Philip Roth has been cancelled, says Hadley Freeman in The Guardian. Of course, “Roth arguably cancelled himself three years ago by dying”, but that is beside the point. A new biography of the author is out and critics are determined to skewer him. Headlines declared him a sex-obsessed misogynist, but “as headlines go, “Philip Roth was obsessed with sex’ is pretty much up there with ‘The royal family are snobs’”.
Have any of these critics read Roth? This is “the man who wrote one novel about extreme masturbation (Portnoy’s Complaint) and another about a man turning into a giant breast (The Breast)”. That he had a high sex drive and a dodgy attitude towards women is hardly a surprise.
So yes, Roth was obsessed with sex. But he was also “obsessed with death, funny, angry, wise, profane, imaginative, cruel”. To reduce him to a sex pest is to ignore the rest of his brilliance. “There is a difference between reckoning with the past, and seeing only one colour of the rainbow.”
Interestingly, Roth anticipated the rise of cancel culture, says David Aaronovitch in The Times. The biography shows he was worried about “a movement towards a new puritanism” – he agonised that “as we moved away from censorship, we gravitated towards censoriousness”. But the truth is, we’ve always relished denunciating others, from the Inquisition in Spain to McCarthyism in America. It all comes down to shame. “Shame is one of the principal weapons used by poor parents”, and we carry it into adult life “together with a resentment of the authority figure who shamed us”. So it’s little surprise that shaming another is so deeply satisfying. And if that other is an “authority figure” such as Roth, “so much the better”.
Bra humbug
I have heard it said that “shops” may be reopening on Monday, says Deborah Ross in The Times. Imagine, after a year of online shopping, being able to “actually touch an item before buying it or not”. Can it really be true, “or is this yet another one of those April Fools that have gained traction”?

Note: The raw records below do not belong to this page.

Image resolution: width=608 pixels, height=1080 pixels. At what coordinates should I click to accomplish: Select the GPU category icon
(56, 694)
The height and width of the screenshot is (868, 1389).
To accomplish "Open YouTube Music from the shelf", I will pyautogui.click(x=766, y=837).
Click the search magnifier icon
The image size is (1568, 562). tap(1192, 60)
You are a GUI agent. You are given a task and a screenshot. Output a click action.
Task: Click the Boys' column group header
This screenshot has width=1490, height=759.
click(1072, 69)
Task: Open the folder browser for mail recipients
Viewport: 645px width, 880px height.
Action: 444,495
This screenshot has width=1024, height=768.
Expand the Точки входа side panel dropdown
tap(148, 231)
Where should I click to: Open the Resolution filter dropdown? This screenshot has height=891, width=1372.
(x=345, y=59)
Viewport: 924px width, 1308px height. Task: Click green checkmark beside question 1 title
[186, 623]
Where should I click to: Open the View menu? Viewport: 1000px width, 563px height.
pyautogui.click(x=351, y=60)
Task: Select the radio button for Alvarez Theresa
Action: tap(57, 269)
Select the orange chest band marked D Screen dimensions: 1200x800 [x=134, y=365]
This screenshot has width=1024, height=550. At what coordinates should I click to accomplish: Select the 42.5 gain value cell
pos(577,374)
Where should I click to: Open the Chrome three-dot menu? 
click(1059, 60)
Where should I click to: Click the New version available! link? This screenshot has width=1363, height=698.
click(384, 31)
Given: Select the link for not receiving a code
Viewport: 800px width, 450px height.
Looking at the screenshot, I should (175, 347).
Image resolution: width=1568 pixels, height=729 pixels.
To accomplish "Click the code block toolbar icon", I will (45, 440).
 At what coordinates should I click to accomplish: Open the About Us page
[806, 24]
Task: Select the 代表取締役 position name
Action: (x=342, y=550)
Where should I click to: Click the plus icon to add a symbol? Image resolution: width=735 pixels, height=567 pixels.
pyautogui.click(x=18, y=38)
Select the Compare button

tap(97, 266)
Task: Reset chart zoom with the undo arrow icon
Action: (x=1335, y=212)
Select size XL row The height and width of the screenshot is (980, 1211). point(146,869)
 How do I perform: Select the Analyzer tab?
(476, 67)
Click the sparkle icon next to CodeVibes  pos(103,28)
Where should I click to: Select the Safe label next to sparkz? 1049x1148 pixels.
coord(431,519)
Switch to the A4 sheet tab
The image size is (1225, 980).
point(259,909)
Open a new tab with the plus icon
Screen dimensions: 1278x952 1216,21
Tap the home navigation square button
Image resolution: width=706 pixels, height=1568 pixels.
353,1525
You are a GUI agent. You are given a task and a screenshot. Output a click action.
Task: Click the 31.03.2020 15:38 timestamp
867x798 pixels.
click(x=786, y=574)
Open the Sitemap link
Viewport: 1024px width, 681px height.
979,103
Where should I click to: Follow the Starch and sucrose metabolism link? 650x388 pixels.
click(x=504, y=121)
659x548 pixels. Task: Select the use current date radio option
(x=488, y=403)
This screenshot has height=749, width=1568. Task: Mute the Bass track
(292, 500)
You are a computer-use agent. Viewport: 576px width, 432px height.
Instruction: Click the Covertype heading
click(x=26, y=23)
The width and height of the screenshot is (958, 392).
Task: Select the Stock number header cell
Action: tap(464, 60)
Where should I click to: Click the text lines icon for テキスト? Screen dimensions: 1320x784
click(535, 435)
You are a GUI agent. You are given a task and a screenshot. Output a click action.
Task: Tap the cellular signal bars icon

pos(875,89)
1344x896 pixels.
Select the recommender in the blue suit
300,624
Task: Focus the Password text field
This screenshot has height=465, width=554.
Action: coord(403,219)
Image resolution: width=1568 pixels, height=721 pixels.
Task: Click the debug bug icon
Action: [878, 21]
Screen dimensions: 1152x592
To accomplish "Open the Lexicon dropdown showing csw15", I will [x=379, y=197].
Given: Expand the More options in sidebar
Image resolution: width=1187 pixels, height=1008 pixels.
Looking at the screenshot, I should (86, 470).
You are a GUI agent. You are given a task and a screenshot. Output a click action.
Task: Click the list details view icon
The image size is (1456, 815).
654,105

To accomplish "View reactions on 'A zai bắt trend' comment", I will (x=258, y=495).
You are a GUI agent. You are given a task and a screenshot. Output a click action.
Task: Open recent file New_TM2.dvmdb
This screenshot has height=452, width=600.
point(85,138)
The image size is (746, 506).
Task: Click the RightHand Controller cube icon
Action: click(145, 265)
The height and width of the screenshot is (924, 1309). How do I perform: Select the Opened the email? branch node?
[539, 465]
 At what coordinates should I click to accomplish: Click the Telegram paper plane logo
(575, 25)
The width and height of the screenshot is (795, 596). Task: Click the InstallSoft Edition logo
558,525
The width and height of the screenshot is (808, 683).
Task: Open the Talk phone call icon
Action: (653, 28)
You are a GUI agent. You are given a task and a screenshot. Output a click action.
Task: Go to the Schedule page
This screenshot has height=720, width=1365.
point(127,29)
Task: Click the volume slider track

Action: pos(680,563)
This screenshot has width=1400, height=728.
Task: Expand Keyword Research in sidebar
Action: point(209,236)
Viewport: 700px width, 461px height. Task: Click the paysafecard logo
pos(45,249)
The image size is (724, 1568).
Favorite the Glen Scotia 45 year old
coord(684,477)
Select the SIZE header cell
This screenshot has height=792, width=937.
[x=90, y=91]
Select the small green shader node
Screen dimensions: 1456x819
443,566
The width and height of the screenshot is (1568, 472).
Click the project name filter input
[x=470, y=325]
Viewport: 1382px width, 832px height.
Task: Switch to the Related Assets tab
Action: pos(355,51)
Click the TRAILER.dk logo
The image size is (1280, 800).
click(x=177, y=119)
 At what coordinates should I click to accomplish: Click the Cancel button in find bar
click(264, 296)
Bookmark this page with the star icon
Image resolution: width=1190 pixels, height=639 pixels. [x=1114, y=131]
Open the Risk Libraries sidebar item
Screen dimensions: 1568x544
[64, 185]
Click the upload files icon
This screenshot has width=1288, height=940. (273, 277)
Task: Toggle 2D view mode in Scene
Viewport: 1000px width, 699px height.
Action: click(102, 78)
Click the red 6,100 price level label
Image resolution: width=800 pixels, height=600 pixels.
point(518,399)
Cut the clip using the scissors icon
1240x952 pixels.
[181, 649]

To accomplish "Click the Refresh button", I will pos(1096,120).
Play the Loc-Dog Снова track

More worryingly, a trip to the shops means getting “properly dressed and everything” – and by properly dressed, I mean wearing a bra. After a year of freedom, breasts “aren’t going to be happy and will probably need a good talking to along the lines of: ‘I’m sorry. If it were up to me you’d jiggle freely and boisterously as per. But we are off to ‘the shops’. Now, come on, my beauties, in you pop.”